## Aim of the task
Would you transcribe the entries below, beginning at the line with "Task: Click blank" and ending after the line with "Image resolution: width=728", exactly, with no picture and nothing more?

## Data for this exercise
————

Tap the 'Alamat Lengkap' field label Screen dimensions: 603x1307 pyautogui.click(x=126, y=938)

————

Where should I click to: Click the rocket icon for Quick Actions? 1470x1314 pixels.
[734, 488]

————

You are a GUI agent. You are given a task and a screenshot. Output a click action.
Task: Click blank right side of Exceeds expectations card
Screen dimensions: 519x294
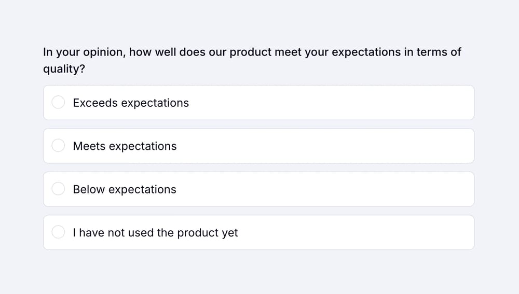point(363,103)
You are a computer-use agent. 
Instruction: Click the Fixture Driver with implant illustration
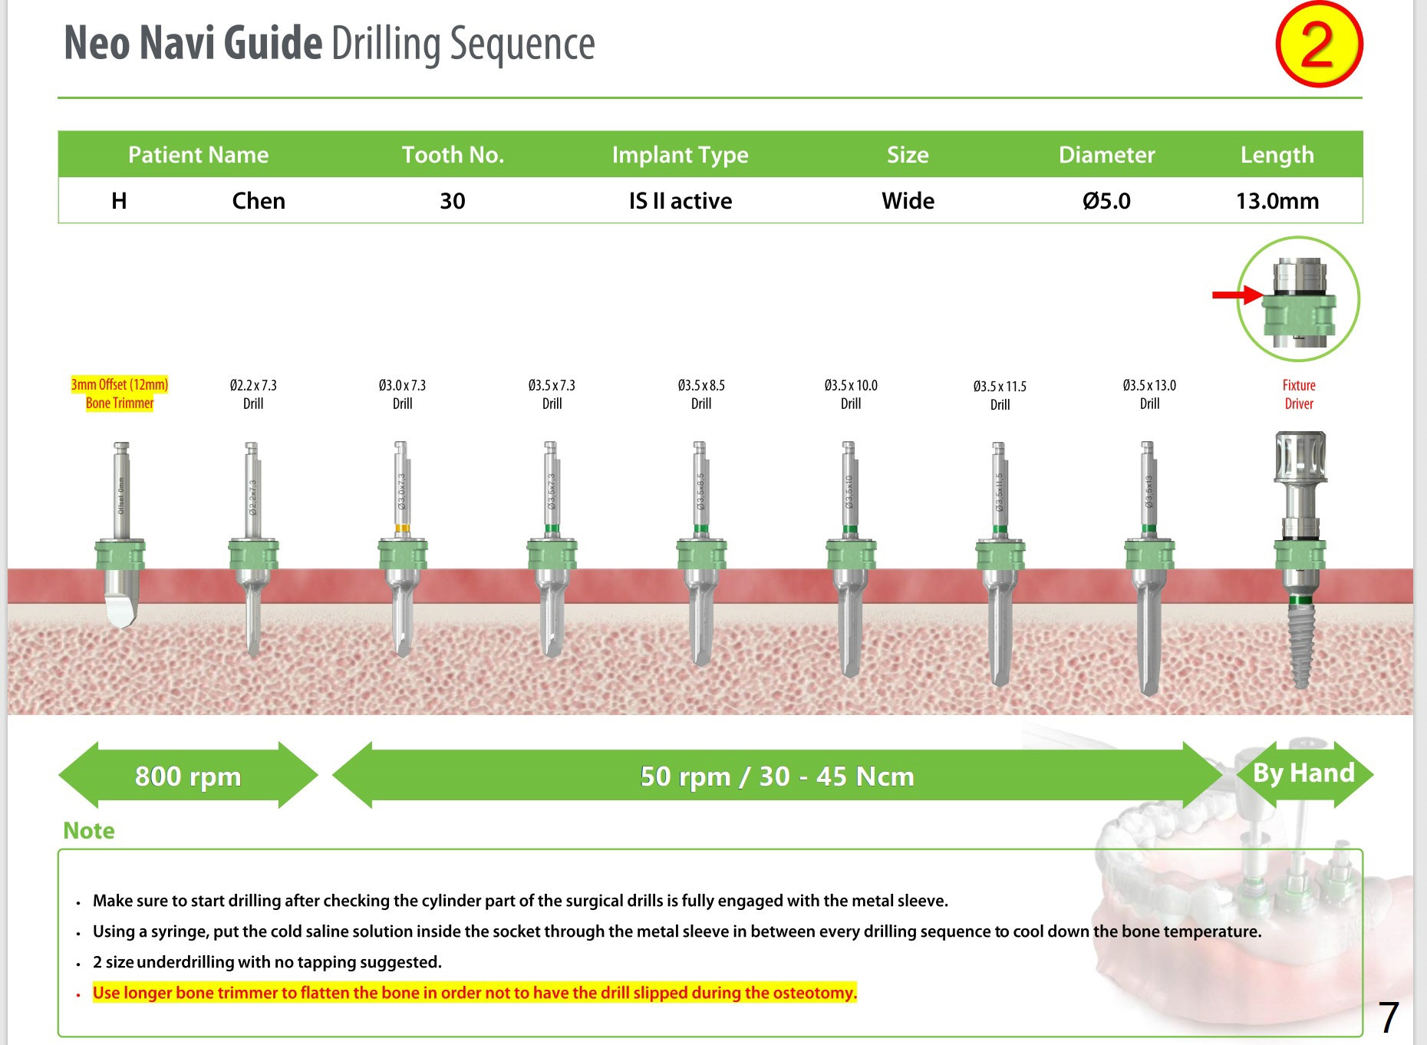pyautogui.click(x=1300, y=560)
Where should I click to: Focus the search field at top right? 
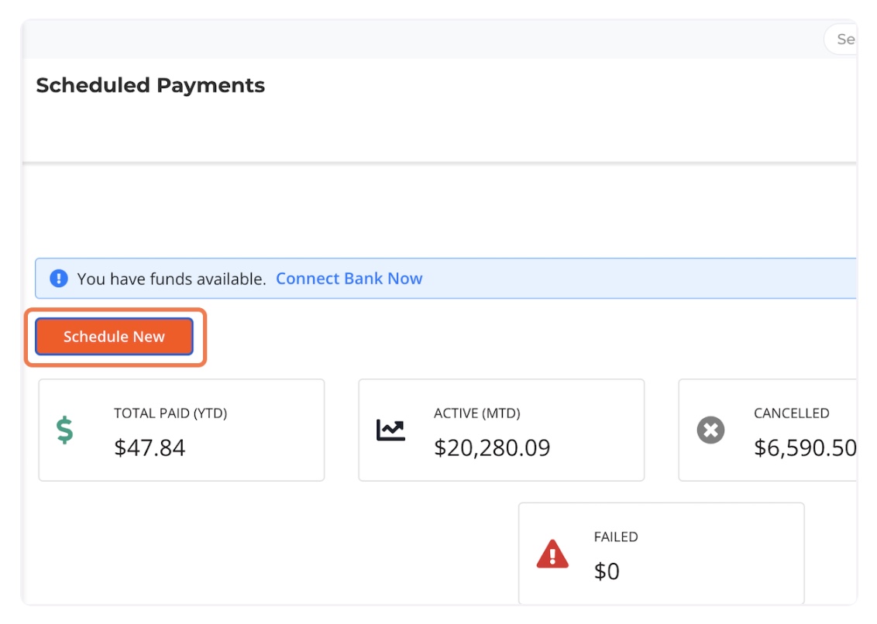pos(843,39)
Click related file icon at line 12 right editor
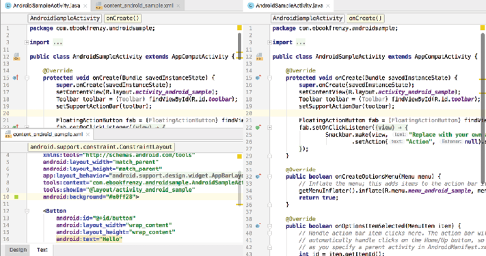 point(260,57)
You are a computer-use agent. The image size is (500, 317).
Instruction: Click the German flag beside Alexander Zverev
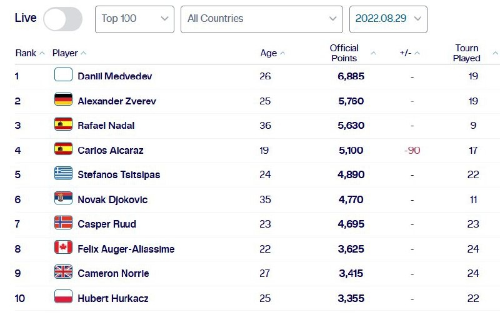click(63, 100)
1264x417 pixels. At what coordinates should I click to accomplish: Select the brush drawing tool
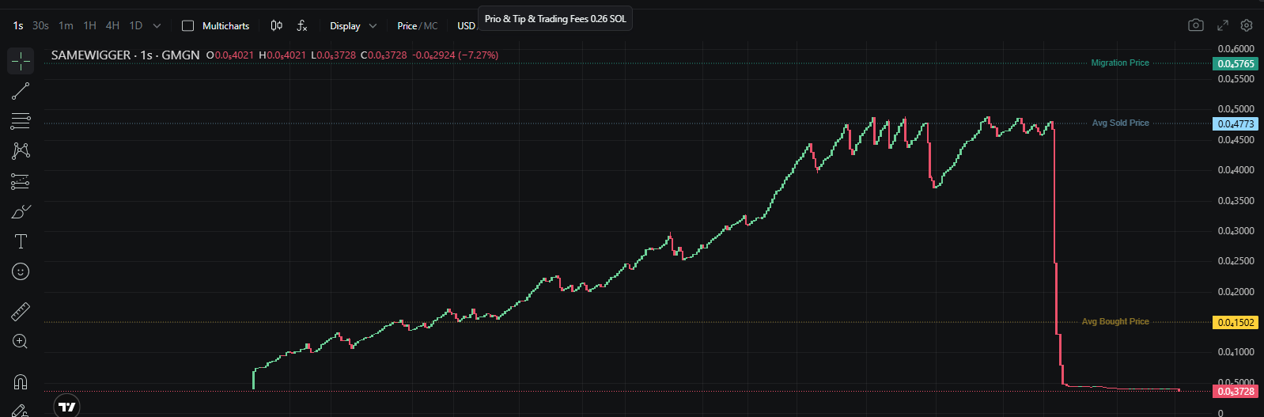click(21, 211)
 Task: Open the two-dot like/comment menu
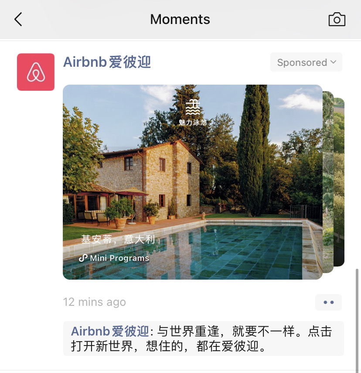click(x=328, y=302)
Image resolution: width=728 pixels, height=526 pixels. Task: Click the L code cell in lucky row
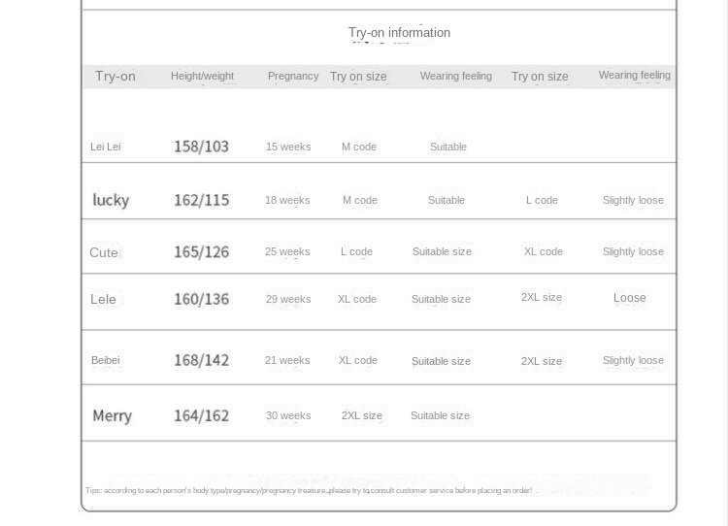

————

## Output for this exercise
Task: Click blank right side of Exceeds expectations card
Screen dimensions: 519x294
point(363,103)
You are a computer-use agent. 
Instruction: Click the Fixture Driver with implant illustration
pyautogui.click(x=1300, y=560)
Where should I click to: Focus the search field at top right? 
pos(843,39)
Click related file icon at line 12 right editor
 point(260,57)
You are a computer-use agent. The image size is (500, 317).
Instruction: Click the German flag beside Alexander Zverev
click(63, 100)
1264x417 pixels. At what coordinates should I click to accomplish: Select the brush drawing tool
click(21, 211)
 Task: Open the two-dot like/comment menu
click(x=328, y=302)
Image resolution: width=728 pixels, height=526 pixels. Task: Click the L code cell in lucky row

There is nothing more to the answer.